Exercise requirements – Give back each line of the material that contains the word "click".

Material supplied –

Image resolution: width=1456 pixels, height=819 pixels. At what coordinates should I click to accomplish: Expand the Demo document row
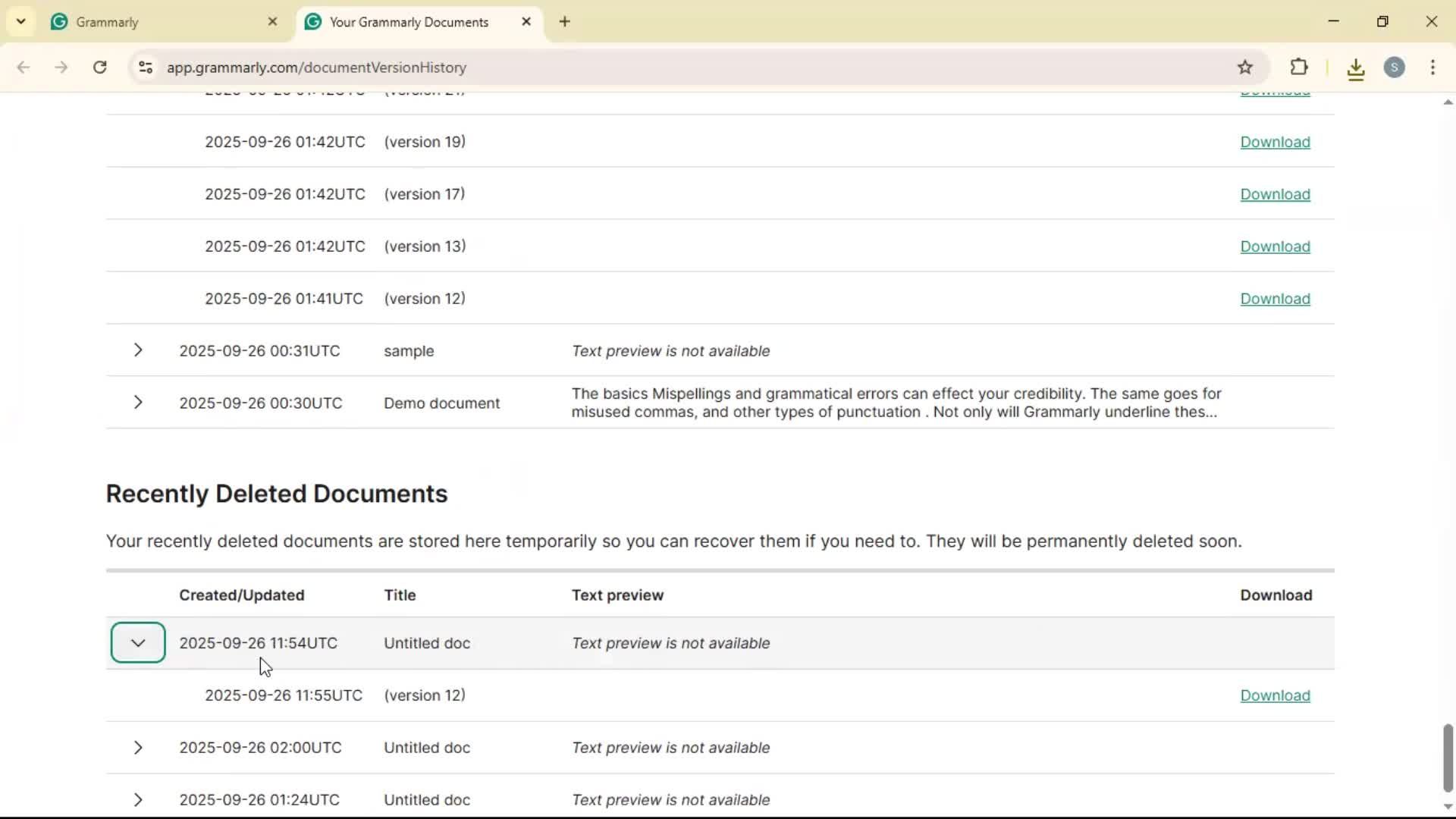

--

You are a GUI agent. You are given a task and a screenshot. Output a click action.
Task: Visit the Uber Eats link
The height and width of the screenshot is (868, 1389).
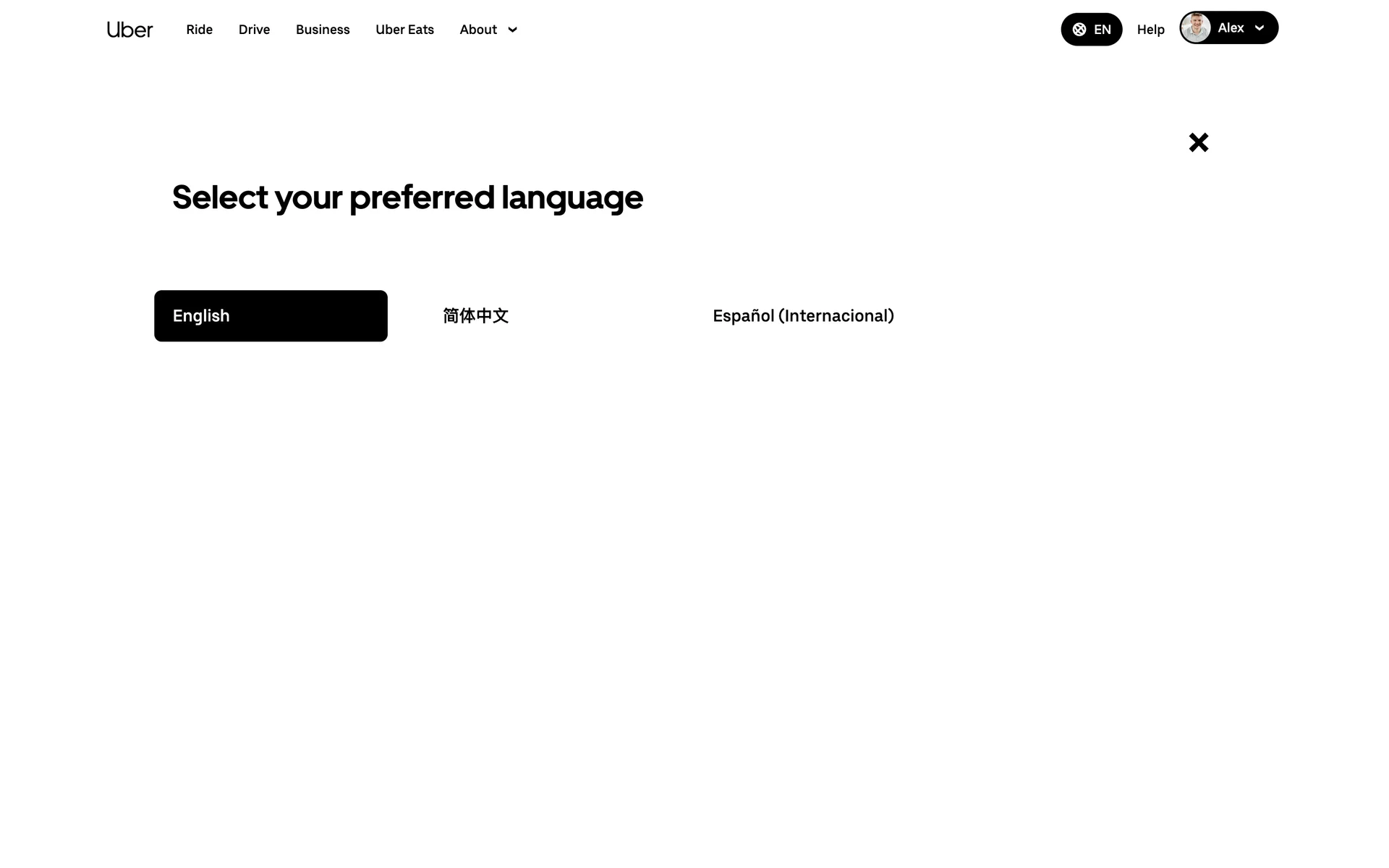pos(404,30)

Your response –
Image resolution: width=1456 pixels, height=819 pixels. At what coordinates should I click to accomplish: Expand the Demo document row
You are a GUI agent. You are given a task and a screenshot. Output a click action.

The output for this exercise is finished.